In Budapest, under Communism I learned perseverance, and that it is our duty to always pursue justice even if there are personal risks. I came to realize that learning is a gift no one can take away from you and that we must always follow our dreams. And I learned by its absence, the great importance of freedom.
In Brooklyn I learned that even in a free society not all are treated equally and that it is incumbent upon us to stand up for the oppressed. It was in Brooklyn that I began the journey of becoming an American Rabbi while still remaining true to myself and to my European heritage. I also learned that freedom of religion brings its own challenges; when asked: “What is your religion?” one can choose “none” as the answer.
While I was not free in Budapest, I was still able to enjoy freedom of spirit. Neither the Nazis nor the Communists could take away my spirit, my love of learning and teaching, my faith in God and in the future of the Jewish people.

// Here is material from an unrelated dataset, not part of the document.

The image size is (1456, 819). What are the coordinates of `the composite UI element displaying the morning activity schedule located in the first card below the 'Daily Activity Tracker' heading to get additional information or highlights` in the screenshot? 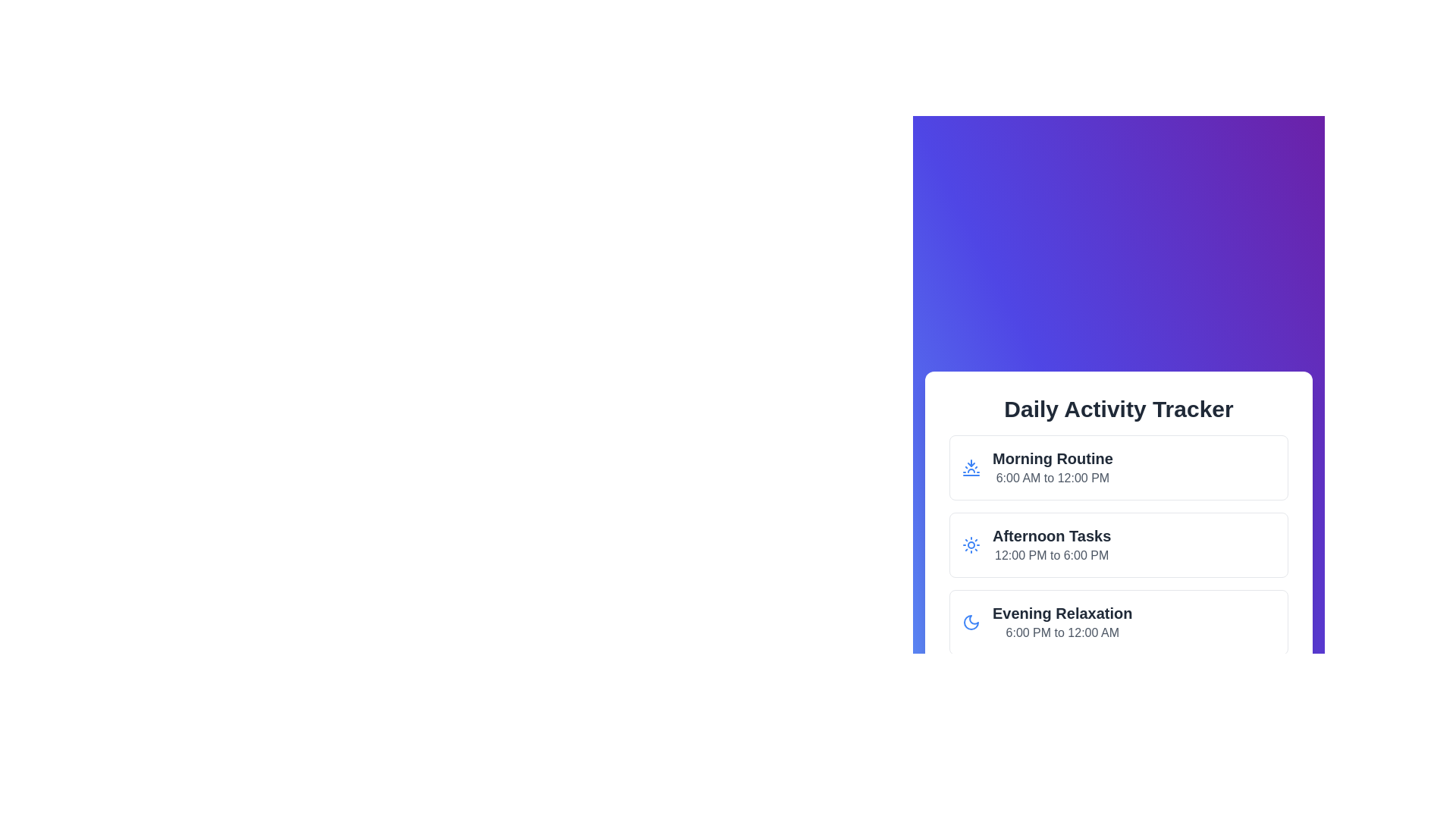 It's located at (1052, 467).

In Brooklyn, I was able to teach, guide and inspire both young and old as we faced together the challenges of assimilation in America that still threaten the continuation of our religion.
In Belmont I found my own Rabbi, Earl Grollman, the Rabbi Emeritus of the congregation. He became my close friend and confidant. Earl lovingly taught me about crisis management, death and dying, and bereavement counseling. How often, as I comforted my congregants and friends, Earl’s words have echoed in my mind: “Never say to a person who comes to you to share his or her burdens: ‘I know how you feel’, because you don’t.”

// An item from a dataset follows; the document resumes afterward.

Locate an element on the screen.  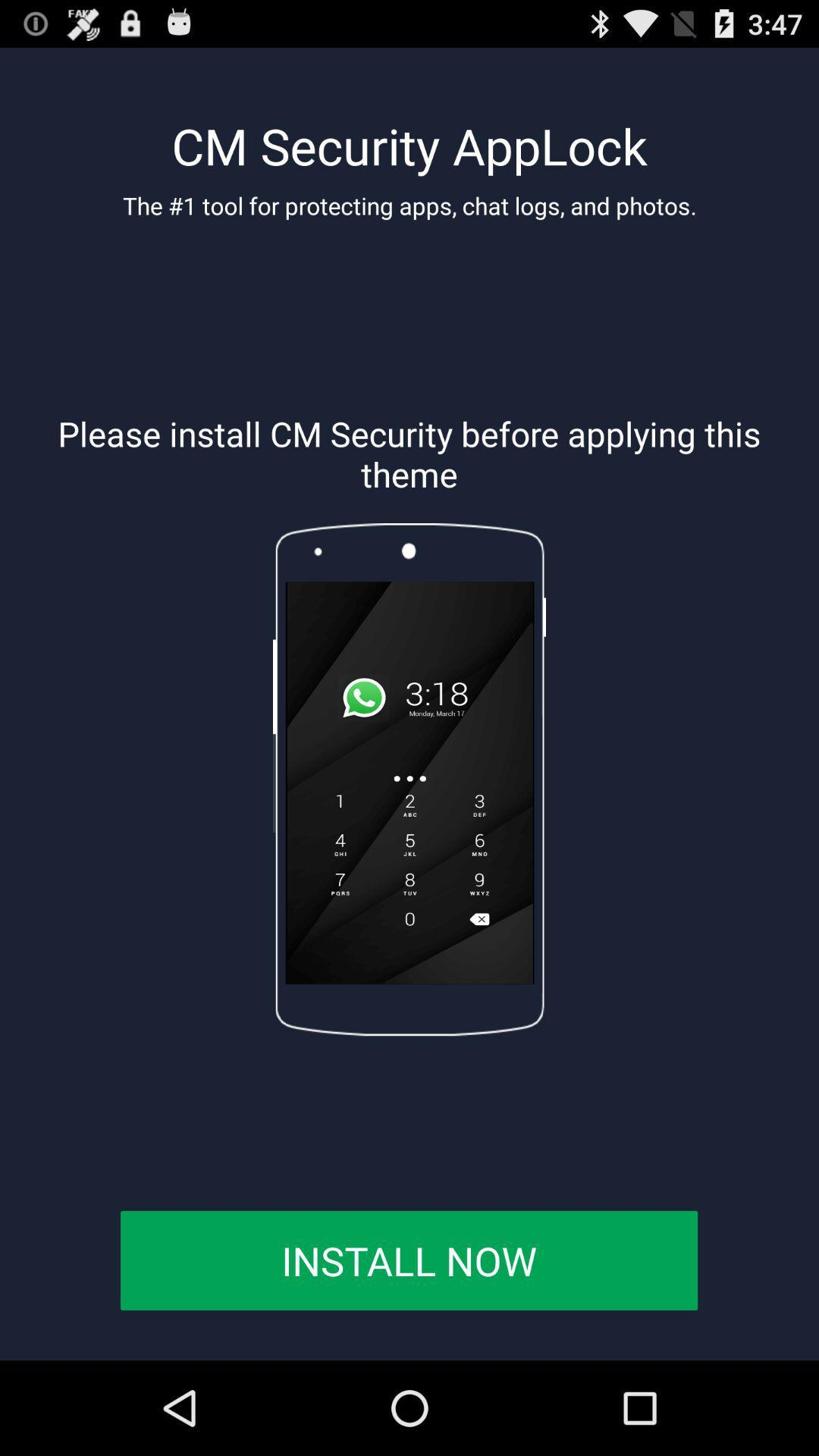
the button at the bottom is located at coordinates (408, 1260).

In Berkeley I was given the greatest gift: complete rabbinical freedom that allowed me to be myself. The congregation supported me in my decision to complete my PhD dissertation and gave me the time to do it. Nowhere else have I witnessed such hard working lay leaders and staff. Nowhere else have I seen such deep commitment to social action. Nowhere else have I seen such dedication to study, to community, to our people and to our faith.
We rabbis are teachers whose ultimate task is to teach by example. These are the questions that each of us should ask ourselves: Do I only say the words or do I live by them? Is my life truly guided by Torah?
In the Book of Isaiah, we read God’s words: Anokhi, anokhi hu m’nachemchem…. I, I am the one who comforts you. What can we learn from the repetition? Scholars have interpreted it to indicate that we each possess a public “I” and a private “I.” If we are sincere, these two personas are in unison. It is our task to be able to bring our “two selves” into alignment with one another and with God’s hopes for us. We must ask ourselves if what we say, in other words our public image, is in concert with what we do, our private self? How often I talk about loving God, Torah and Israel and of living a life of mitzvot. Anokhi, anokhi… Is my life imbued with reverence for the Blessed Holy One? Do I perform the mitzvot or do I merely tell others to do so? Are Rabbi Ferenc and the man Ferenc Raj one and the same? In all my 4 “Bs” I have striven to be a role model and as I look forward, I hope God will give me the strength, wisdom and determination to continue on this path.
I am grateful to God who gave me the opportunity to teach in two continents and bring the Torah to our people. I am grateful to God for my wonderful family, for my teachers, colleagues and students from whom I learned so many invaluable lessons. I am grateful to God for all life’s experiences – both the bitter and the sweet – that have allowed me to “go from strength to strength.”
Rabbi Ferenc Raj, PhD is celebrating 50 years in the rabbinate.